进到里面,看到轻月正喝茶,办公桌摆着茶具,看他的气色不像是有问题的样子。赖樱说:“你们聊吧,齐翔来了我也该走了。”
轻月表情很平淡,点点头,表示知道了。
我赶忙说:“出门注意安全。”
赖樱冲我笑笑,背着包走了。她打扮非常家居,T恤牛仔背着小包,看不出是有道行的人,看着她的背影我怅然若失。
轻月把茶壶放到小电炉上烧着开水:“不好意思,让你大老远来一趟。”
我急忙问:“你和赖樱怎么交上男女朋友了?”
轻月没说话。端起烧开的水壶,给我倒了杯茶。
他说道:“齐翔,我想正式委托你一件事。”
“你说。”我赶紧道。
“其他人我信不过,只相信你。”他说。
我没说话,默默听着。
“如果日后有人对赖樱不利。你要尽全力保护她。”轻月说。
我左想右想没想到轻月说这个话,我惊异看着他,他的思维和行为简直不能用常理来度之。赖樱是你的女朋友好不好,这么说什么意思。

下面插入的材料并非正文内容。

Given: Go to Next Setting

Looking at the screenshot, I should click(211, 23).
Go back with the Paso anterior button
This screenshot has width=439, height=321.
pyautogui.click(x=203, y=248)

或许可能就因为他这种天马行空的特质,才招女孩喜欢吧。像我这样中规中矩只有当备胎的份儿。
“我不懂。”我说。
“茶先喝了。”轻月说。
我无奈只好喝了口茶。轻月咳嗽一声:“你重复一遍我刚才告诉你的话。”
我真是败给他了:“如果日后有人对赖樱不利,我要全力保护她。”
轻月点点头。
“那你呢,你才是她的男朋友。”我说。
轻月面色忧郁,轻轻摩挲着瓷器茶杯,似乎陷入了沉思的境界。
看着他的忧郁,我忽然想到一种可能,他会不会是在托孤?
轻月端起茶杯,他穿着短衫,露出下面的手臂,朵朵莲花纹身绽开。
全身都透着一股极其神秘的色彩。
他说:“齐翔。我朋友不多,甚至说没朋友。只认识了你们两个,你是我的朋友,赖樱是我一生最爱的女孩。我相信你能保护她。”
“你是不是出了什么事?”我疑惑地问:“你怎么了?”
轻月盯着墙发呆:“我是不是从来没说过我的家事。”
“是啊。”我说。
轻月说:“告诉你吧,我一身的莲花是怎么来的。我出生在一个修行者的家庭。我父母都是修行教派的成员,对外他们称为教会,私下里跟随教主修炼。这个教会里有个非常残酷的传统,每隔数年就要成员奉献出自己的孩子,对神献祭。那一年轮到了我们家。那时候我五岁也不是六岁记不清了。要被父母献出去,在聚会当场,当着所有教会成员的面,杀了我,取出我的血来祭天。”
第二百三十三章 蜀江春水拍江流
我听愣了:“这么残忍,然后呢?”
轻月随手拿起桌子上一把白扇,轻轻一晃打开,慢慢摇着说:“还记得那是教会的聚会日子,具体在哪我忘了,当时太小,只记得来了很多人,好像是靠着江边的度假村。在一个改造的地下室里,我恍恍惚惚记得空气沉闷,亮着昏暗的灯,我被架上一个特殊的架子上,架子闭合后会把我固定住,用刀割开动脉,血就流出来。”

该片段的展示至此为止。